Can you Roll Over your 401(k) or IRA into a Bank On Yourself Plan?

Updated April, 2020

One common question we get is…

“Can I roll over funds from my 401(k)/IRA/403(b)/TSA into a Bank On Yourself policy – and what are the tax consequences?”

Moving money from a conventional tax-deferred retirement account into a Bank On Yourself policy is a common method people use to fund a policy.  It’s not technically a “rollover,” since you can only do that from one 401(k) or IRA to another.  Here’s how it works…

There’s no getting around paying income taxes on money you withdraw from a tax-deferred plan like a 401(k), IRA, 403(b) or TSA.  But there are ways to potentially reduce your lifetime tax bite, as well as avoid paying the 10% early withdrawal penalty.  The specifics of how this is done depend on whether or not you’ve turned age 59-1/2 yet.

If you’re 59-1/2 or older…

Once you’re 59-1/2 or older, you can simply withdraw funds from your tax-deferred plan, pay ordinary income taxes on the amount you withdrew, and use the money to fund your Bank On Yourself policy.

TAX TIP:  If you believe tax rates are likely to go up over the long term (and how could they not go up), paying taxes on your retirement savings now makes a lot of sense.  The money you take from a Bank On Yourself policy can be accessed with no taxes due, under current tax law.

TAX SAVINGS BONUS:  Moving money from a government-controlled retirement plan into a Bank On Yourself policy can also reduce the taxes you may owe on your Social Security benefits.

**GOAL:** Carry on the article about moving 401(k) or IRA funds into a Bank On Yourself policy, starting after its final sentence. The records that follow are independent material with no connection to the text.

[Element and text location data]
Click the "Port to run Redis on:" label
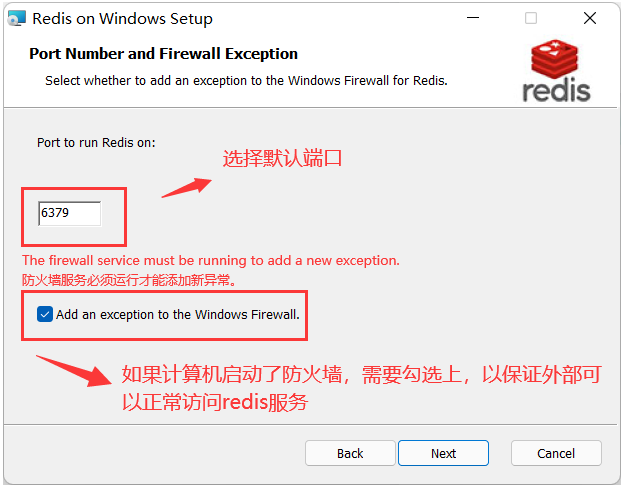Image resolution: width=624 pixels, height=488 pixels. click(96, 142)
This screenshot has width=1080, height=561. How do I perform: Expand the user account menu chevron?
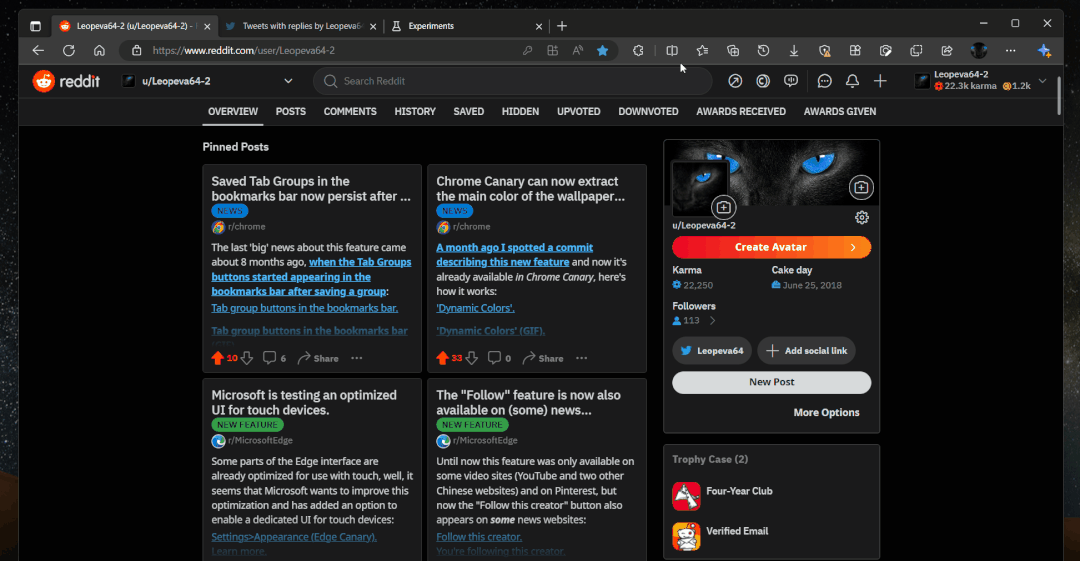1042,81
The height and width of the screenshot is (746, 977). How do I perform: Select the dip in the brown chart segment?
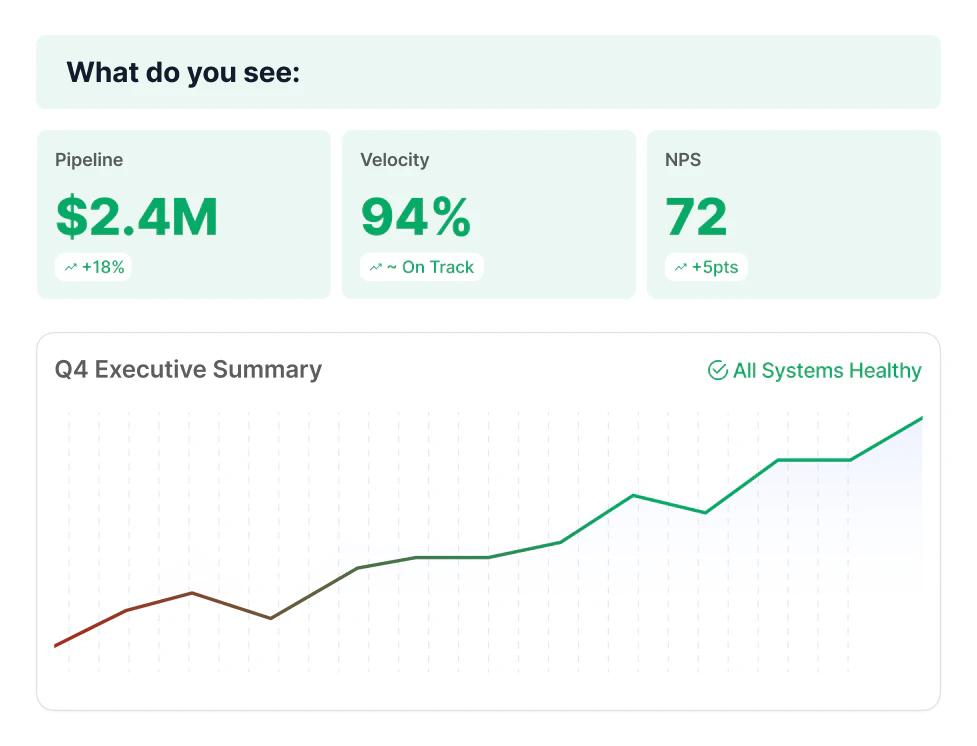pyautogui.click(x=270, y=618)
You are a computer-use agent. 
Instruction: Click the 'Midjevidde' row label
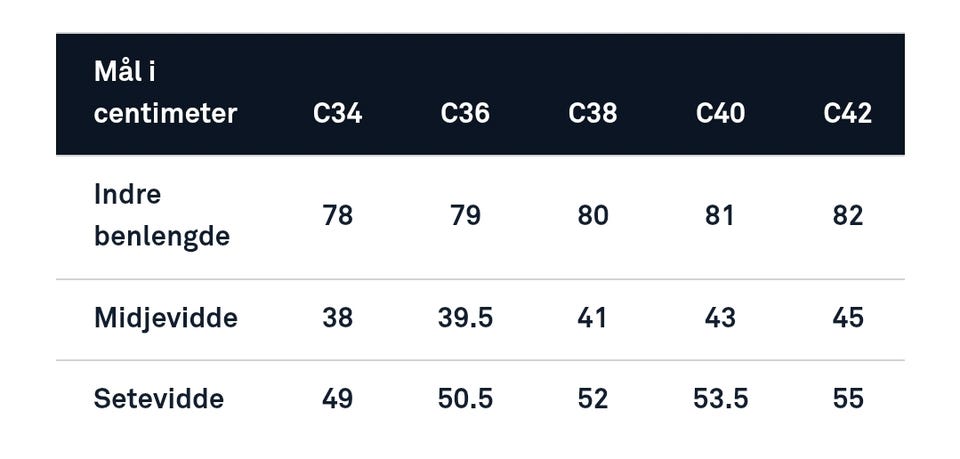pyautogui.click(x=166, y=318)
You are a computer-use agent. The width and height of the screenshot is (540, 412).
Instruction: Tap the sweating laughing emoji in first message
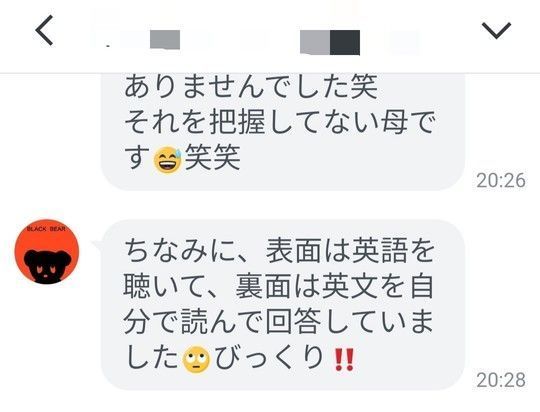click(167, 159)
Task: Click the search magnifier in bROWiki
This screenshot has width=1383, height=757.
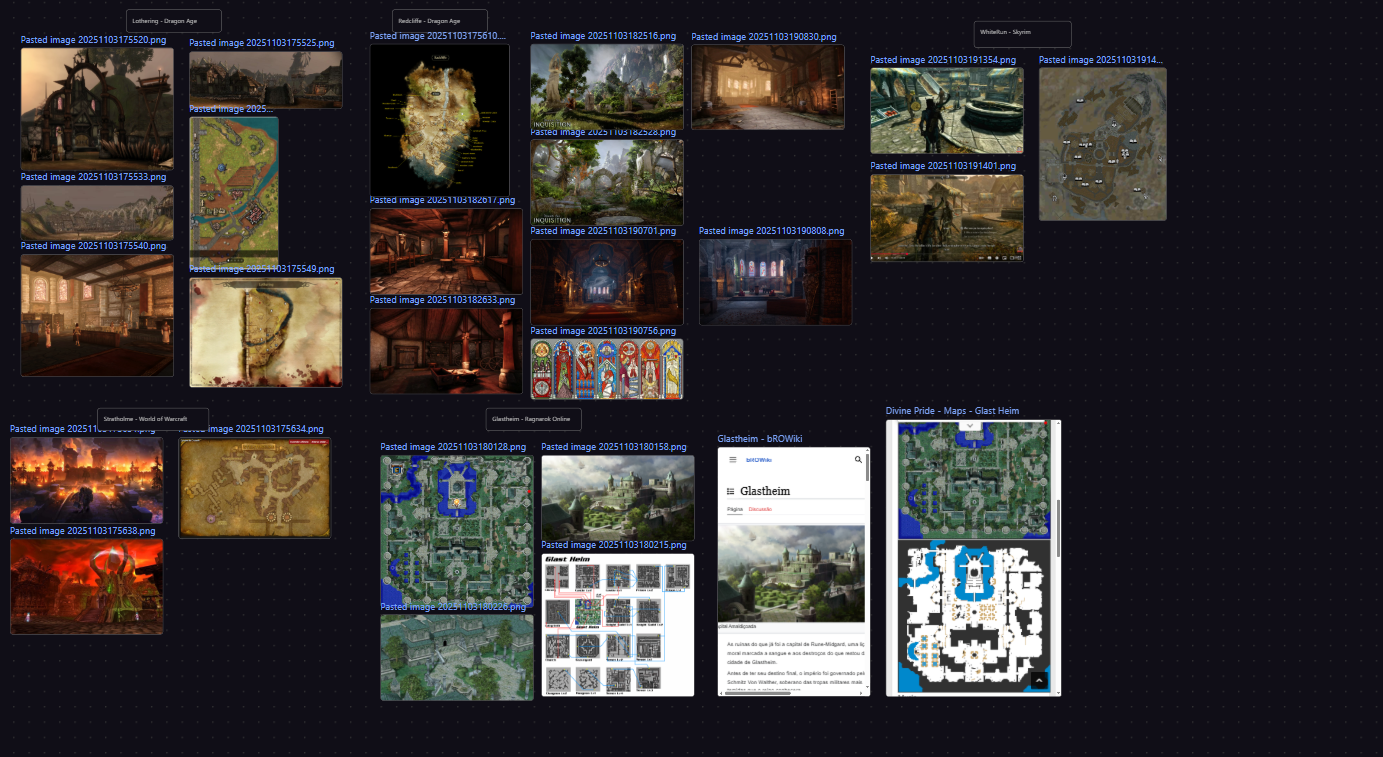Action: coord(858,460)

**RESULT OF THIS EXERCISE:**
Many people are surprised to discover that it’s possible that up to 85% of your Social Security benefits might be taxed.  After all, you paid into the system for a long time – shouldn’t every penny of what you receive from it belong to you?

We think it should, which is another reason the Bank On Yourself method makes so much sense!  The income you take from a Bank On Yourself policy does NOT get counted in the IRS calculations used to determine how much of your Social Security benefit is going to get taxed.

If you haven’t turned 59-1/2 yet…

As you’re probably aware, taking distributions from a tax-deferred government-controlled plan before you’re age 59-1/2 requires you to pay income taxes PLUS a 10% penalty, in most cases.

As mentioned above, you can’t get around paying income taxes on withdrawals; however, if tax rates are going up long term, you’ll come out ahead paying the taxes now and moving your money into a Bank On Yourself policy.  You can access both your principal and growth in a Bank On Yourself plan with no taxes due, under current tax law.

How to avoid owing the 10% early withdrawal penalty…

You can avoid paying the 10% early withdrawal penalty by taking advantage of Internal Revenue Code 72(t). That’s shorthand for a provision in the tax code that allows you to take early distributions from your retirement plan or IRA and avoid the 10% penalty.

You can avoid that penalty as long as the distributions are made as part of a “series of substantially equal periodic payments” (or SOSEPP for short).

Once you start taking these distributions, you have to keep it going for the longer of five years or until you reach age 59-1/2.

There are three different methods you may use to determine what your withdrawals would be. Rather than spell that out here, here’s a link to FAQ’s regarding the 72(t) on the IRS’ website.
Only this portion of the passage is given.